Researchers from North Carolina State University have developed a new tool to detect and contain malware that attempts root exploits in Android devices. The tool improves on previous techniques by targeting code written in the C programming language – which is often used to create root exploit malware, whereas the bulk of Android applications are written in Java.
Root exploits take over the system administration functions of an operating system, such as Android. A successful Android root exploit effectively gives hackers unfettered control of a user’s smartphone.
The new security tool is called Practical Root Exploit Containment (PREC). It refines an existing technique called anomaly detection, which compares the behavior of a downloaded smartphone application (or app), such as Angry Birds, with a database of how the application should be expected to behave.
When deviations from normal behavior are detected, PREC analyzes them to determine if they are malware or harmless “false positives.” If PREC determines that an app is attempting root exploit, it effectively contains the malicious code and prevents it from being executed.
“Anomaly detection isn’t new, and it has a problematic history of reporting a lot of false positives,” says Dr. Will Enck, an assistant professor of computer science at NC State and co-author of a paper on the work. “What sets our approach apart is that we are focusing solely on C code, which is what most – if not all – Android root exploits are written in.”
“Taking this approach has significantly driven down the number of false positives,” says Dr. Helen Gu, an associate professor of computer science at NC State and co-author of the paper. “This reduces disturbances for users and makes anomaly detection more practical.”
The researchers are hoping to work with app vendors, such as Google Play, to establish a database of normal app behavior.
Most app vendors screen their products for malware, but malware programmers have developed techniques for avoiding detection – hiding the malware until users have downloaded the app and run it on their smartphones.
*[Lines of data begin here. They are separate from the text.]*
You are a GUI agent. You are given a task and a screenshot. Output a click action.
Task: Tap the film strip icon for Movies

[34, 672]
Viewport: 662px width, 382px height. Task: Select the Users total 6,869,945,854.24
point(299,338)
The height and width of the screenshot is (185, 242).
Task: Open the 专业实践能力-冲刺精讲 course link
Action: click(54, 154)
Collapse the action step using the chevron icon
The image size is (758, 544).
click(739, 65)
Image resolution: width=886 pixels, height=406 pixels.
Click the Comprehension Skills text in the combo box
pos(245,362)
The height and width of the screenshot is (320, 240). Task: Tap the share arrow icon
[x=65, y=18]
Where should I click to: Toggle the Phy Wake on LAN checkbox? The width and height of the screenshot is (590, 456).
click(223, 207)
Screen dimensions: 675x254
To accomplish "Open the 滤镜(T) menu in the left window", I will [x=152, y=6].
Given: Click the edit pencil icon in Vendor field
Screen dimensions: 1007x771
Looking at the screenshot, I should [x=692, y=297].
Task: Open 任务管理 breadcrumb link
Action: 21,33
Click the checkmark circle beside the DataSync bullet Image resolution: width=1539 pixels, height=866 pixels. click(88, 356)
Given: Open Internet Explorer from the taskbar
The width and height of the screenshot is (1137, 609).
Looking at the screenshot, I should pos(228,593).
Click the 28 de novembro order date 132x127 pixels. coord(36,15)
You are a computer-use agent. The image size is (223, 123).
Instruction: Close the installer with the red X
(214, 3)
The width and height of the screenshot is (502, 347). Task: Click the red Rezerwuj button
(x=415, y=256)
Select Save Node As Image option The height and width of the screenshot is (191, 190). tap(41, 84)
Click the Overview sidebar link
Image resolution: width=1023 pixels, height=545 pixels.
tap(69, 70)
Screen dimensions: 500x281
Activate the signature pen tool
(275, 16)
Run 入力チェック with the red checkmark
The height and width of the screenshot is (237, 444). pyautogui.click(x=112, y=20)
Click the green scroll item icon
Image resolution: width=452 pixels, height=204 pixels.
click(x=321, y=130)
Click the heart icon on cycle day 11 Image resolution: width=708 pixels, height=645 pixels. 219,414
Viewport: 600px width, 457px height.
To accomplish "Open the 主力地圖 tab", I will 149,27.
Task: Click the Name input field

The NC State research team wants to take advantage of established vendor screening efforts to create a database of each app’s normal behavior. This could be done by having vendors incorporate PREC software into their app assessment processes. The software would take the app behavior data and create an external database, but would not otherwise affect the screening process.
“We have already implemented the PREC system and tested it on real Android devices,” Gu says. “We are now looking for industry partners to deploy PREC, so that we can protect Android users from root exploits.”
The paper, “PREC: Practical Root Exploit Containment for Android Devices,” will be presented at the Fourth ACM Conference on Data and Application Security and Privacy being held March 3-5 in San Antonio, Texas. Lead author of the paper is former NC State graduate student Tsung-Hsuan Ho. The paper was co-authored by Daniel Dean, a Ph.D. student in Gu’s lab at NC State.
The work was supported by the National Security Agency; U.S. Army Research Office grant W911NF-10-1-0273; National Science Foundation grants CNS-1149445, CNS-1253346, and CNS-1222680; IBM Faculty Awards and Google Research Awards.
Note to Editors: The paper abstract follows.
“PREC: Practical Root Exploit Containment for Android Devices”
Authors: Tsung-Hsuan Ho, Daniel J. Dean, Xiaohui Gu, and William Enck, North Carolina State University
Presented: March 3-5 at the Fourth ACM Conference on Data and Application Security and Privacy in San Antonio, Texas.
Abstract: Application markets such as the Google Play Store and the Apple App Store have become the de facto method of distributing software to mobile devices. While official markets dedicate significant resources to detecting malware, state-of-the-art malware detection can be easily circumvented using logic bombs or checks for an emulated environment. We present a Practical Root Exploit Containment (PREC) framework that protects users from such conditional malicious behavior. PREC can dynamically identify system calls from high-risk components (e.g., third-party native libraries) and execute those system calls within isolated threads. Hence, PREC can detect and stop root exploits with high accuracy while imposing low interference to benign applications. We have implemented PREC and evaluated our methodology on 140 most popular benign applications and 10 root exploit malicious applications. Our results show that PREC can successfully detect and stop all the tested malware while reducing the false alarm rates by more than one order of magnitude over traditional malware detection algorithms. PREC is light-weight, which makes it practical for runtime on-device root exploit detection and containment.